The floor is cold under my feet. The kind of cold that makes me feel alive. I pad softly through the house—quiet enough not to wake the cat, who is always judging me from a sun-warmed windowsill.
I start the kettle.
There’s no rush to the brewing, either. It’s a ritual. One I honour daily. The spoon clinks gently against ceramic as I stir in oat milk. The warmth of the mug anchors me. I don’t gulp. I don’t multitask. I savour.
Sometimes there’s music. Something low and jazzy, or a record from our wedding road trip, crackling in the background. Sometimes, there’s silence.
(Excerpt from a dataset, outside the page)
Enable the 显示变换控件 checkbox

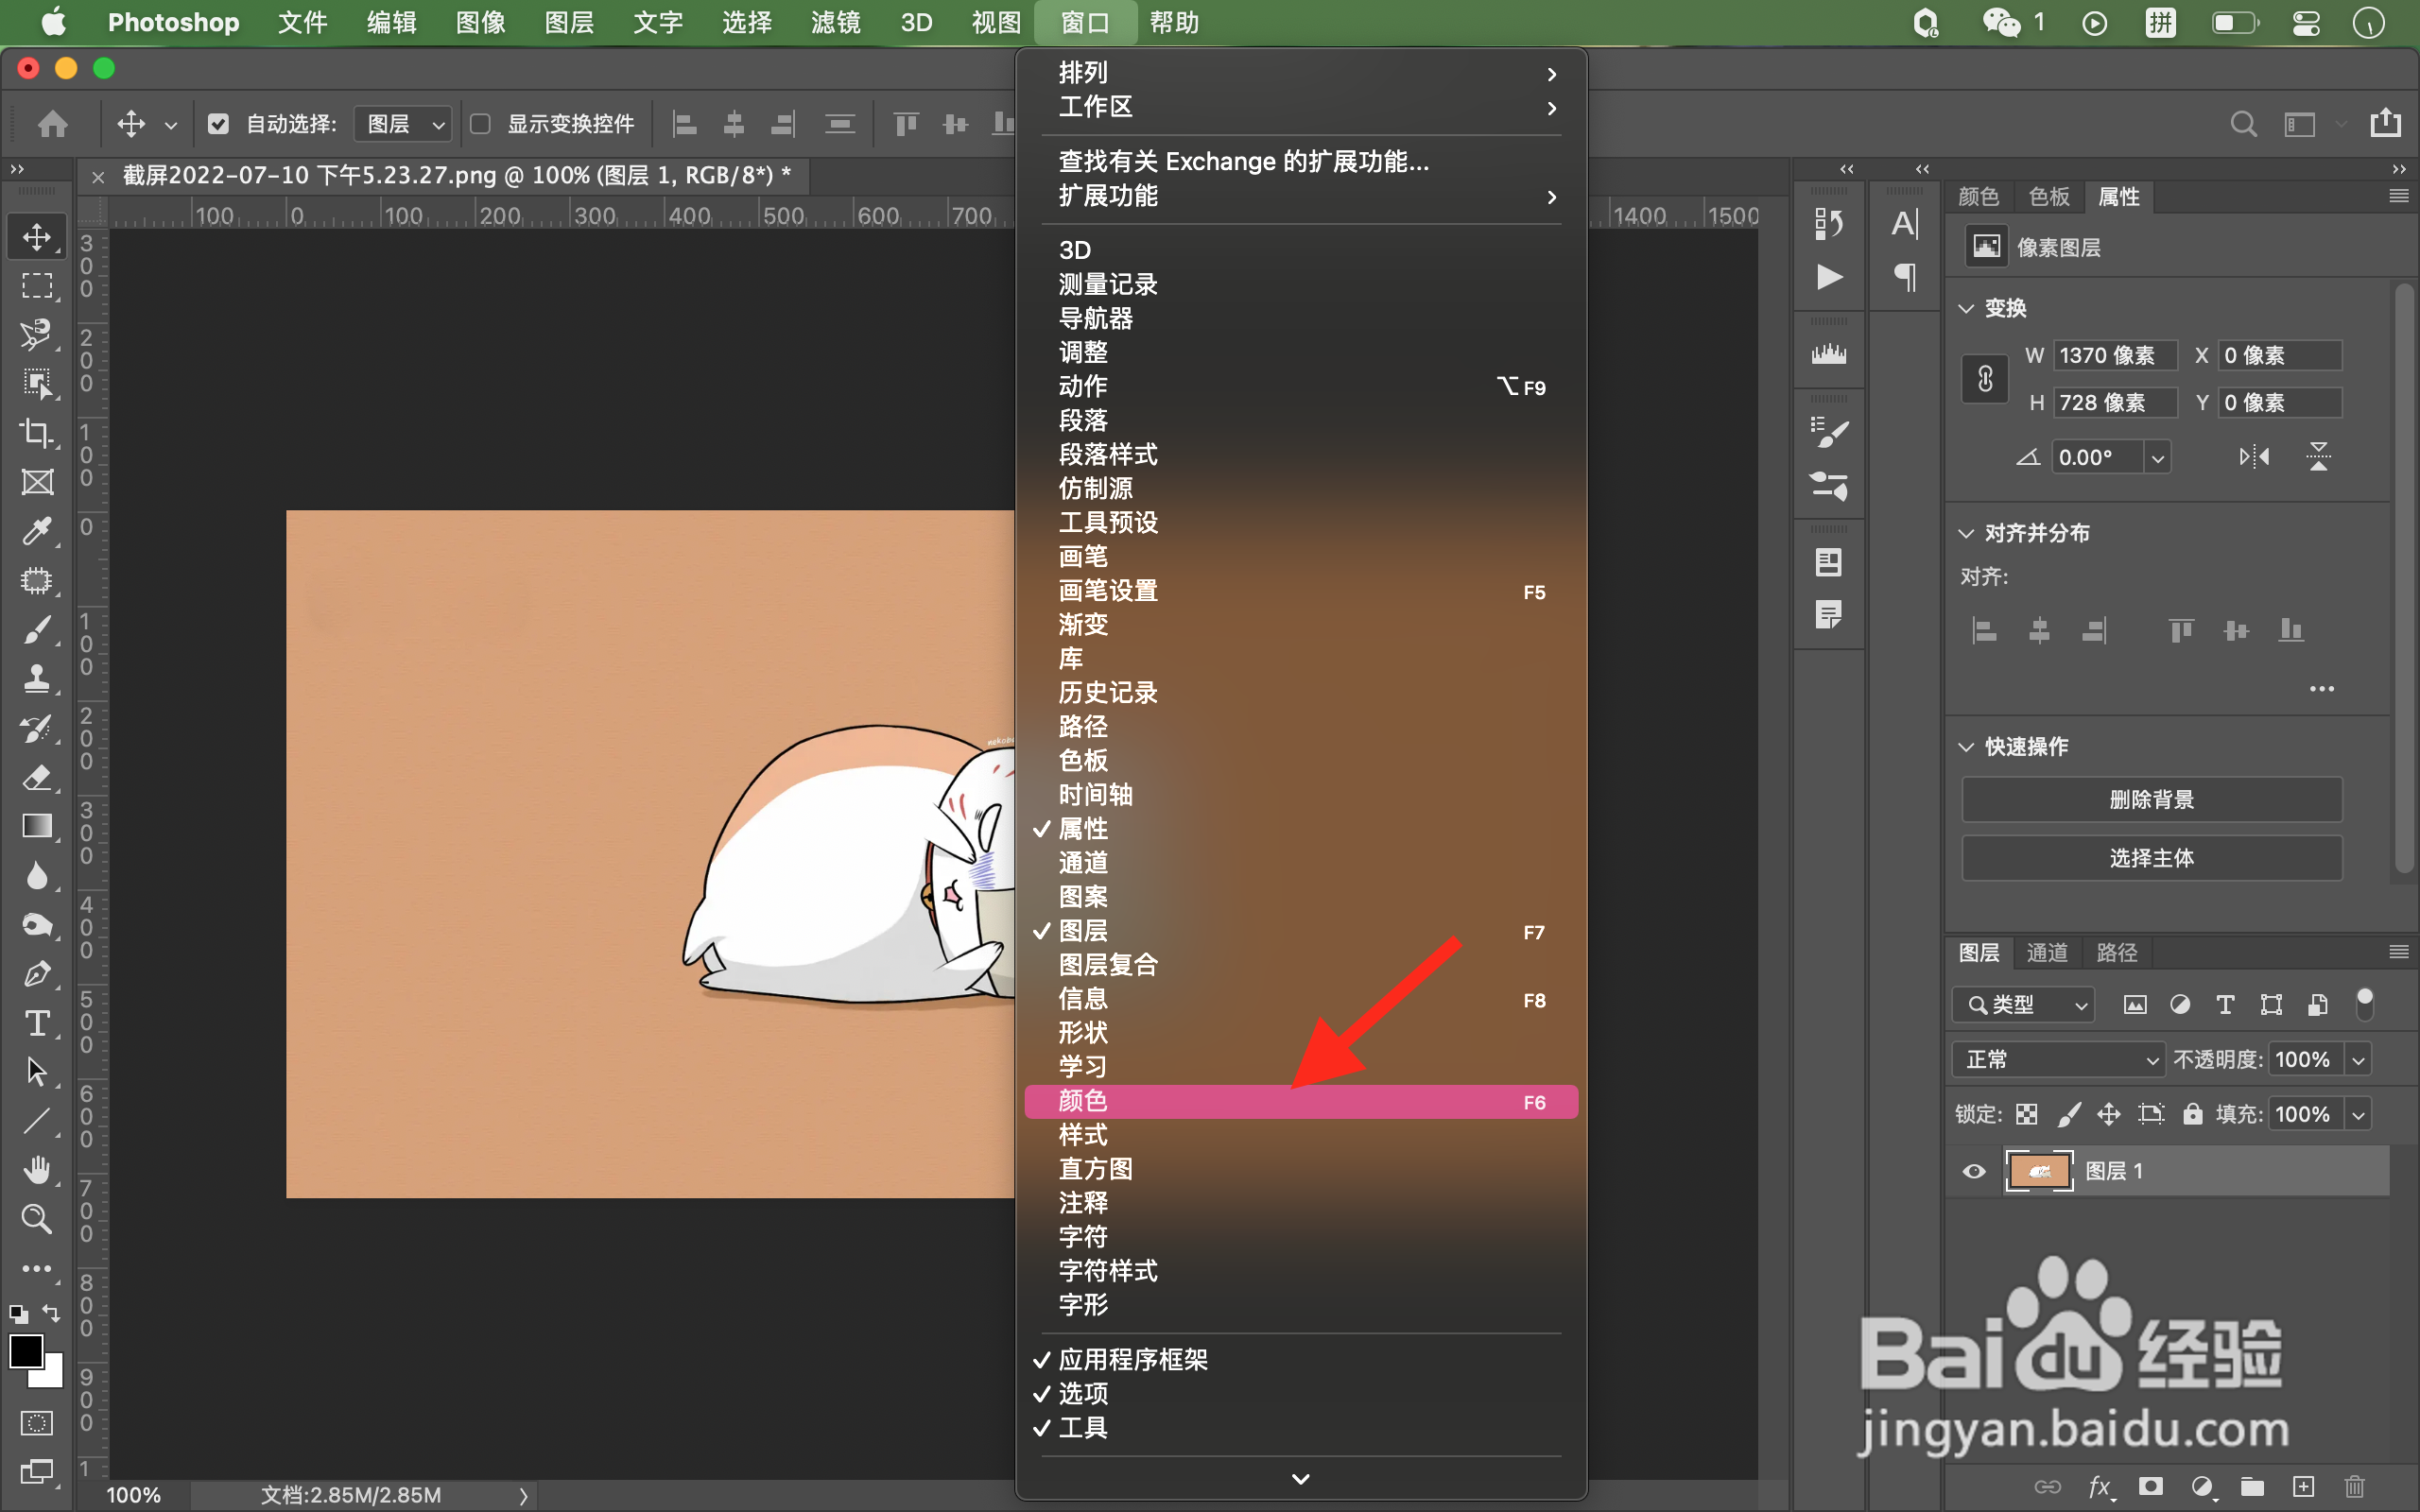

The good kind—the kind that doesn’t echo with absence but glows with presence.
I water the plants. I talk to them. I light a candle, even if it’s already bright out. I believe in unnecessary softness. I believe in rituals that exist only because they make me feel good.
And then, when the world finally starts asking things of me—emails, edits, errands—I respond gently. Or I don’t. Some days, the to-do list stays untouched, and I count the hours by how many cups of tea I’ve finished or how many times the dog has made me laugh.
There is no gold star for productivity here. No one applauds how fast I move. No one punishes my pauses. And that, I think, is the whole point.
Because I didn’t claw my way out of survival mode just to replicate it in prettier packaging.
I live slowly now. Not because I have to—but because I can. Because I made it through the years when I couldn’t. Because peace, when chosen, is an act of defiance. And joy, when sustained, is a revolution.
And so I wake slowly.
Not because there’s nothing to do.
But because there’s everything to feel.